Par fjarraud , le vendredi 26 novembre 2021.

Commentaires

  • Kimbam, le 10/01/2022 à 06:46
    Schools should be more and more advance because of the technology and the different upgrades in the learning process.
    www.bakersfield-handyman.com/

  • delacour, le 27/11/2021 à 10:15

    "Ilpréconise l'apprentissage du déchiffrage oralisé, pas de la lecture. C'est une double erreur. La lecture est une activité visuelle qui n'a rien à voir avec l'oral. L'activité de déchiffrage oralisé est contraire à la lecture. L'œil neperçoit pas les choses au fur et à mesure suivant un défilement."

    Tout à fait d'accord.

    La seule possibilité logique est de se conformer à l'invention de l'écriture, commencer par apprendre à écrire au lieu decommencer par apprendre à lire. Apprendre à lire sera une conséquence de l'écriture : un mot qu'on écrit est nécessairement compris puisqu'on a codé essentiellement du sens à travers un codage des sons. Restera à aider l'œil à apprendre à lire, à reconnaitre les mots plus qu'à les décoder, même si lecodage écrit fournit des indications quant au décodage de certaines lettres ou groupes de lettres.

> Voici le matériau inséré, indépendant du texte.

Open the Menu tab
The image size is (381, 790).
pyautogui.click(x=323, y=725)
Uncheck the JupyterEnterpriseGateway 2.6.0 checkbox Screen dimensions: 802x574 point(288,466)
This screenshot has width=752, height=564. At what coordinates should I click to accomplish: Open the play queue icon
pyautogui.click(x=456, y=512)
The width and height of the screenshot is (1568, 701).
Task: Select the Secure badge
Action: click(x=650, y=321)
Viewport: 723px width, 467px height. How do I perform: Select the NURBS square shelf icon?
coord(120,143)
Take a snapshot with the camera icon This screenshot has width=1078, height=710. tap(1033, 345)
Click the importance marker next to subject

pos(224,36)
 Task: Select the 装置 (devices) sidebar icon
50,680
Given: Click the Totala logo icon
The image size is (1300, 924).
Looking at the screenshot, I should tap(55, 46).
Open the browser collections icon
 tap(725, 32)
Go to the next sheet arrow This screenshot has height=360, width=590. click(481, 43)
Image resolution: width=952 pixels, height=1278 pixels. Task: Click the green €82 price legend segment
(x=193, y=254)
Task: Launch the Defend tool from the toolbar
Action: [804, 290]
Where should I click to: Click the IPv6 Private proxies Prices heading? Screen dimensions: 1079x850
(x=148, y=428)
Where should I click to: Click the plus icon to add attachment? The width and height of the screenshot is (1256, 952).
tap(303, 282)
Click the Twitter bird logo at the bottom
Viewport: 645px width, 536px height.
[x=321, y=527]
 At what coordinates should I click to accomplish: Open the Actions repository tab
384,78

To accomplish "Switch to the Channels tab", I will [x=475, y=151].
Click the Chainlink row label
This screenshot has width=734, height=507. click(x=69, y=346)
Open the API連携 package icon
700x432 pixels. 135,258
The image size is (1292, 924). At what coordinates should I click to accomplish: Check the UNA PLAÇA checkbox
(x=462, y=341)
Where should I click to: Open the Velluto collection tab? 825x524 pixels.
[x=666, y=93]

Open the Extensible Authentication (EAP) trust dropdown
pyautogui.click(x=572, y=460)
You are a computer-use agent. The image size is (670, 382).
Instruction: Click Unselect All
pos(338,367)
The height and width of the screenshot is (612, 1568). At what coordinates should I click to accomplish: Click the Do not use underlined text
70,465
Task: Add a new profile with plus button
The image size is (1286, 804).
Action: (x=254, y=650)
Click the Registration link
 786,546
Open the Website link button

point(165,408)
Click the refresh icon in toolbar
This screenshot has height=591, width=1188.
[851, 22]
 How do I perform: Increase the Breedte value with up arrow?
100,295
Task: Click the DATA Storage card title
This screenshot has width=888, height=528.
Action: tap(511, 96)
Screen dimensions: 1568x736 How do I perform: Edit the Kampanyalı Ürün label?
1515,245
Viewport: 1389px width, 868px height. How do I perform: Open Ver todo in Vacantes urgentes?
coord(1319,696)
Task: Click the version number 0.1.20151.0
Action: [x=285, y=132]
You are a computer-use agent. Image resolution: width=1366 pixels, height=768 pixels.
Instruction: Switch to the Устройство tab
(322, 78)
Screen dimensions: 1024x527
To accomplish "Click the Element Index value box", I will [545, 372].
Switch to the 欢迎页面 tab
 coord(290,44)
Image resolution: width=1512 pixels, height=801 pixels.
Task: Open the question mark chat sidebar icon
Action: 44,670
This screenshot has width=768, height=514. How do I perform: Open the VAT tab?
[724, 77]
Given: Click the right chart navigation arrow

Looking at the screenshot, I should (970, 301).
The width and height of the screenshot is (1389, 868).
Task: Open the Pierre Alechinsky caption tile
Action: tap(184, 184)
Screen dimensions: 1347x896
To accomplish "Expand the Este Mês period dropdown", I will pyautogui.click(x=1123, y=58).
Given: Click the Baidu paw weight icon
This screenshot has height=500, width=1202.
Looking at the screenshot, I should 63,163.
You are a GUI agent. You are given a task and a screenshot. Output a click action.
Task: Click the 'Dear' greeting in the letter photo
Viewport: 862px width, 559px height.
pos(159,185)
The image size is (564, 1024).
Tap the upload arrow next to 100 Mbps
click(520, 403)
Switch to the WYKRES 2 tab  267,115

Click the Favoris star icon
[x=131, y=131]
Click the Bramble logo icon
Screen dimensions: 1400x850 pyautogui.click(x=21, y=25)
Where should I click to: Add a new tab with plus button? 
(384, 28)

    Il faudrait donc de nouvelles instructionsofficielles : apprenez à écrire, la lecture en découlera.

    Mais quand des "savants" s'obstinent à faire décoder la lettre "a" en /a/, ils inversent le cours de l'histoire. C'est le son /a/ qui a souvent été codé "a" dans 95% desoccurrences (femme et solennel..). Par contre si on voit "a" dans un texte il faut avoir beaucoup de chance pour lui attribuer un son (12 décodages possibles) et plus de 50% des "a" vus ne se décodent pas /a/, et pour y arriver que faut-il ? Avoir commencé par coder (appris à écrire) le mot concerné pour être certain de le reconnaître (et pas le décoder).

    Les enfants actuels décodeurs qui ne font pas le saut de la reconnaissance sont ceux qui n'apprennent pas à lire. Ils respectent les consignes de décodages (souvent impossible si on ne sait pas discerner lesempans sonores) et décodent /a/ dans maison ou faisions…

    En suivant la progression écrilu (voir le site),on commence par apprendre à écrire les mots, à cet instant la coordination temporelle et spatiale est facile (un phonème dans le temps, une graphie sur un axe orienté), pour les reconnaître ensuite, alors l'œil entre en jeu et lit, captant le sens même si les lettres sont parfois à la mauvaise place. (captnat le sens même si les letrtres sont prafios à la muavaise place).

    Il faut d'abord apprendre à écrire pour pouvoir apprendre à lire.

    Ferrara dans son livre "la fabuleuse histoirede l'invention de l'écriture" (Seuil2021) donne deux exemples d'analphabètes créant de toute pièce l'écriture (donc la lecture) de leur langue respective (pages 190 et suivantes). Même si on ne sait pas lire, on peut créer une écriture, l'inverse est impossible : si on ne sait pas écrire on ne peut pas lire directement. Les paléographes le savent bien.

    Pour que l'œil puisse effectuer un travail correct sans trahir l'orthographe, il faut commencer par écrire.